The output of this command is not different than running “java” without AOTLibrary, since nothing is changed for the behaviour of Test program. To see if AOT compiled functions are used, we can add another new option, -XX:+PrintAOT.

java
-XX:AOTLibrary=./libTest.so
-XX:+PrintAOT
Test

Before the output of Test program, this command shows the following:

 9    1     loaded    ./libTest.so  aot library
99    1     aot[ 1]   Test.main([Ljava/lang/String;)V
99    2     aot[ 1]   Test.f()I
99    3     aot[ 1]   Test.<init>()V

As expected, AOT library is loaded, and the AOT compiled functions are used.

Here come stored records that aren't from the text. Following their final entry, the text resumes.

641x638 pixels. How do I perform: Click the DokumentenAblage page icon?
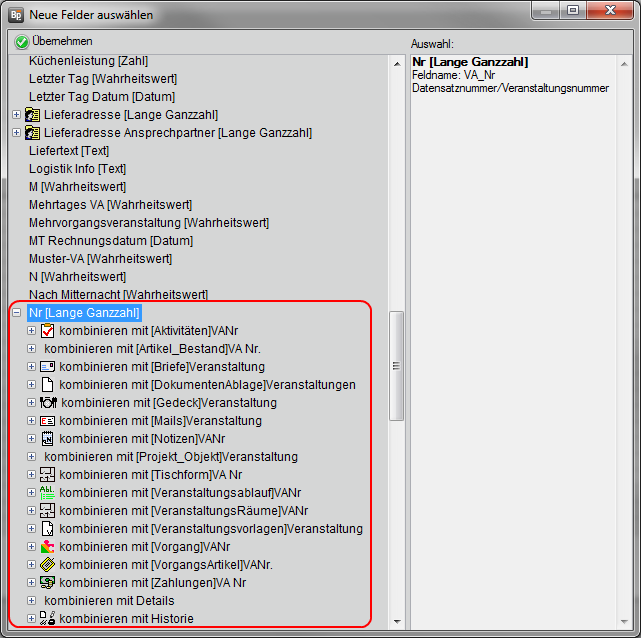coord(47,385)
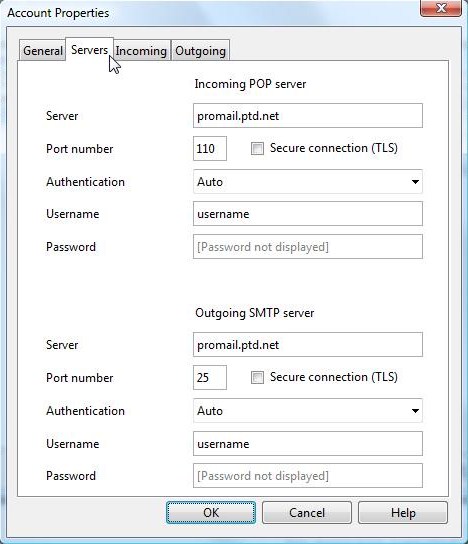Click the Cancel button
The image size is (468, 544).
(307, 512)

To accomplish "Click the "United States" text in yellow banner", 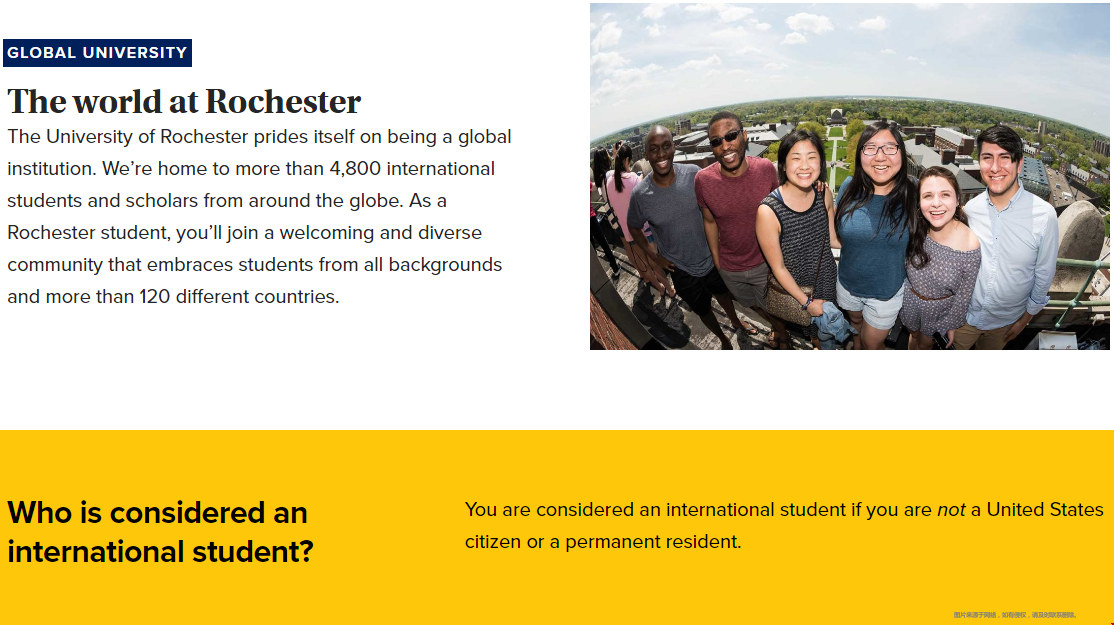I will tap(1045, 510).
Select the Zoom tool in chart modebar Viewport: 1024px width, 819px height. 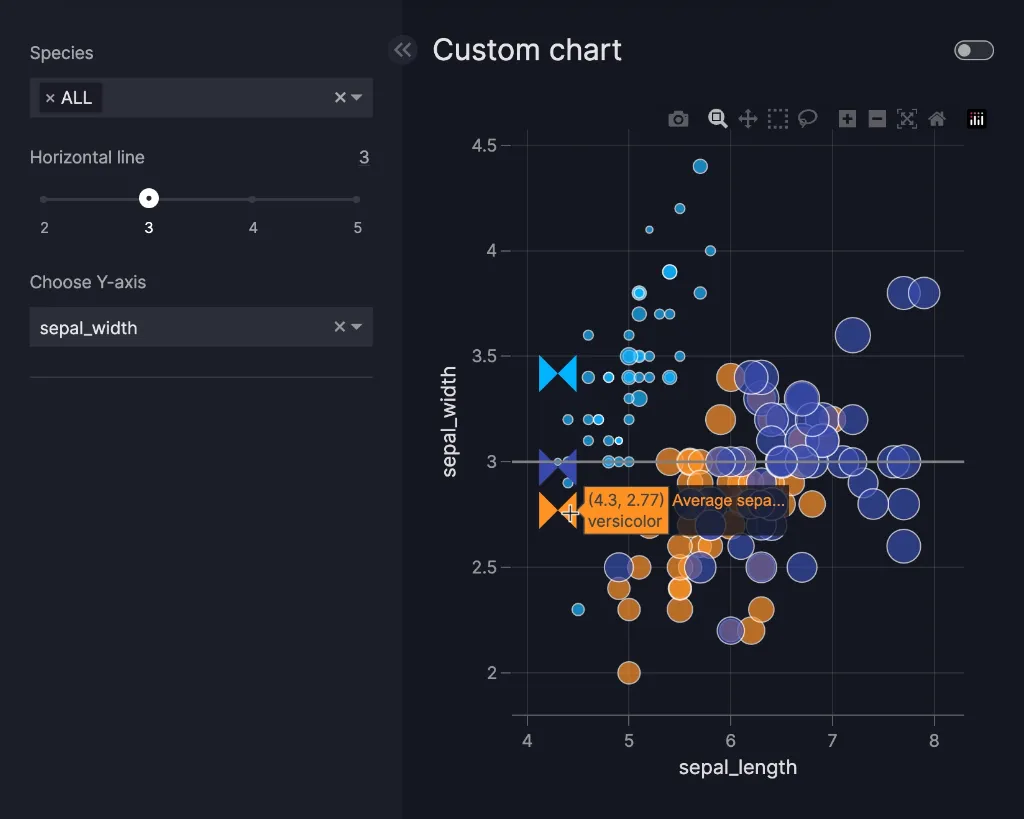pos(717,119)
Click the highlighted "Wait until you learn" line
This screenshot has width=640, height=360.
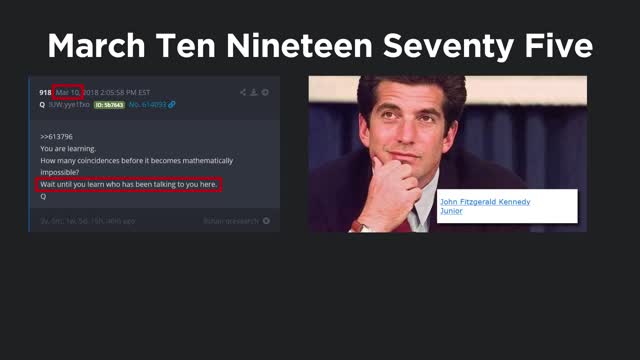pyautogui.click(x=129, y=184)
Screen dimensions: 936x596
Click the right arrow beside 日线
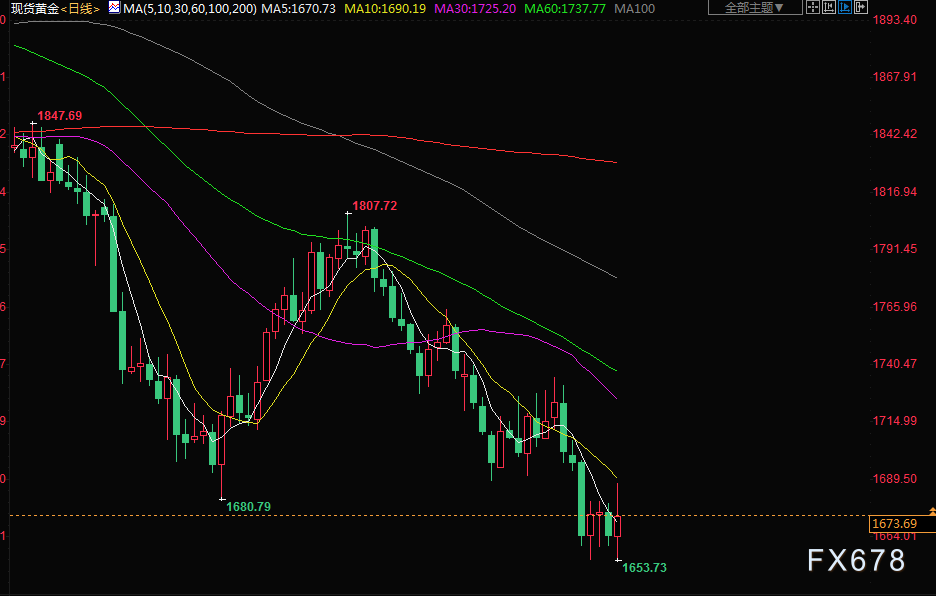98,8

If you wonder, you can run the following command to see if there is any JIT compilation occurs.

java -client -Xbatch
-XX:+PrintCompilation
-XX:CompileCommandFile=hotspot_compiler
-XX:CompileThreshold=5
-XX:-TieredCompilation
-XX:AOTLibrary=./libTest.so
-XX:+PrintAOT
Test

As expected, no JIT compilation happens, because the methods in Test class is AOT compiled and provided as a library.

You may wonder since we provide the native code for the functions, how JVM detects if the native code is old/stale. As a final example, lets modify the f function and set a to 6.

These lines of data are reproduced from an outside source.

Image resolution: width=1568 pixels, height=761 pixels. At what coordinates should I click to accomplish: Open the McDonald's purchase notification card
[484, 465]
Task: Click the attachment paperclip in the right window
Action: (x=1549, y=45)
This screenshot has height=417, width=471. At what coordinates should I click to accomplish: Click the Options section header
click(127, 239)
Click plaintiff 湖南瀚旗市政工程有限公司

public int f() throws Exception {
  int a = 6;
  return a;
}

I did this only to modify the class file. Now, we will “javac” compile and run the same command above.

javac Test.java
java -client -Xbatch
-XX:+PrintCompilation
-XX:CompileCommandFile=hotspot_compiler
-XX:CompileThreshold=5
-XX:-TieredCompilation
-XX:AOTLibrary=./libTest.so
-XX:+PrintAOT
Test

As you see, I did not run “jaotc” after “javac”, so the code in AOT library is old and incorrect now, the function f has a=5.

The output of “java” command above shows the following:

228   56    b        Test::<init> (5 bytes)
229   57    b        Test::f (5 bytes)

which means these functions are JIT compiled, thus AOT compiled code is not used. So the change in class file is detected. When you “javac” compile, a fingerprint is put into the class and class fingerprint is also kept in AOT library. Since the class fingerprint is different now, than the one in AOT library, AOT compiled native code is not used. This also concludes all the things I would like to say about the last option, AOT compilation.

In this post, I tried to explain and give simple real world examples of how JVM executes the Java code, by interpreting it, by JIT compiling it and, by AOT compiling it as a new feature of JDK 9. I hope you have learned something new.